08/31/2010. This very large four-engined reconnaissance aircraft was designed by The Fairey Aviation Co. Ltd. of Hayes, Middlesex to meet the Admiralty requirement N.4. The biplane was fitted with fabric-covered three-bay wings of unequal span, with ailerons on all four wings. The two-step hull was of wooden construction with stressed skin, and the tail unit consisted of a biplane tailplane fitted with three fins and rudders.

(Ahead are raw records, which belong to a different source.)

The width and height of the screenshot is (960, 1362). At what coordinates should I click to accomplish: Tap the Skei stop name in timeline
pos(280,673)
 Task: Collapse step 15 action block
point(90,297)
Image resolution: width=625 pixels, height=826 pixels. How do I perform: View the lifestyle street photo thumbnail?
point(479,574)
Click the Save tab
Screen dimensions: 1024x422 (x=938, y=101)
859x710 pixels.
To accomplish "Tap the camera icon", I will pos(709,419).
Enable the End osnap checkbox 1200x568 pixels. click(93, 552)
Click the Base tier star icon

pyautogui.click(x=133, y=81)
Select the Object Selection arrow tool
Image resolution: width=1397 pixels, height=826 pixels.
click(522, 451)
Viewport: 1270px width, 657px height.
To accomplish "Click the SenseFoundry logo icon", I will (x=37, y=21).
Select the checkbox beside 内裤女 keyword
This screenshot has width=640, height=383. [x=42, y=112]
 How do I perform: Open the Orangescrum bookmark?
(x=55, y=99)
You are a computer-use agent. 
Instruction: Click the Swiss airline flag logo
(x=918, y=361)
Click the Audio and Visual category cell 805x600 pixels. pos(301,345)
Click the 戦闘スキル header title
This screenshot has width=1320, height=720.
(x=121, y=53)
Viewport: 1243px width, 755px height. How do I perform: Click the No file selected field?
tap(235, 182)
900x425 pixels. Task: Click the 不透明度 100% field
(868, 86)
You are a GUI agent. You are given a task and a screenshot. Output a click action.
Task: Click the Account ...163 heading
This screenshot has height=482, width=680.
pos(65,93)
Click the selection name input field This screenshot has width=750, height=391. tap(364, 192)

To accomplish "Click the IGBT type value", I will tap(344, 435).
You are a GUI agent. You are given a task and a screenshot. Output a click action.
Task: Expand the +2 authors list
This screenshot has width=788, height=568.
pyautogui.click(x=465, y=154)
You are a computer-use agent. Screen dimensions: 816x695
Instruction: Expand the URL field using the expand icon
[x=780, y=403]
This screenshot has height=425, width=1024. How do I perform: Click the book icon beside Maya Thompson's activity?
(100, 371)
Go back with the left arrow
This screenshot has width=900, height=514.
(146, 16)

The forward gunner and pilots sat in twin open cockpits in the nose, while the beam gunners sat in two oval apertures aft of wing. Armament consisted of 0.303 in (7.7 mm) Lewis guns at gunners positions, and a 1,000 lb (454 kg) bomb load. The responsibility for the hull construction and erection of the N.4 machines is described inconsistently in various sources. The information presented here is from British Built Aircraft Volume 2 and 5, by Ron Smith, and is believed to correctly represent an undeniably complex saga:
N.4 Mk.I Atalanta, serial N118 c/n F.275 used a hull designed by Charles Nicholson and built by the Gosport Aircraft Co. Ltd. of Gosport, Hampshire. This aircraft had its wing structure added by the Phoenix Dynamo Manufacturing Co. Ltd at Bradford, West Yorkshire, before being moved by road to the Isle of Grain, Kent. It was used for flotation tests but was never fully completed and remained unflown.
N.4 Mk.I Atalanta, serial N119. The hull for this aircraft was built by the May Harden & May Ltd. of Hythe, Hampshire and was sent by road to Dick, Kerr & Co. at Lytham St. Annes, Lancashire by a circuitous route to meet up with its superstructure. Powerplants fitted were four 650 hp Rolls-Royce Condor IA twelve-cylinder liquid-cooled V-engines arranged in tractor and pusher pairs mounted between the wings. Completed in 1921, this aircraft was taken by road to the Isle of Grain for test flying. However, it was stored and the world's largest flying boat was not flown until July 4, 1923.
The N.4 Mk.II Titania, serial N129 c/n F.337, had a hull of Linton Hope design. The Titania hull was constructed on the Clyde at the yard of the yacht-builders Fyffes, being delivered (again by road) to The Fairey Aviation Co. Ltd at Hamble, Southampton for completion. The wing superstructure was manufactured in Hayes and sent 'piecemeal' to Hamble for erection. Eventually, another road journey took Titania to the Isle of Grain, where it was flown on July 24, 1925, powered by four 650 hp Rolls-Royce Condor III engines.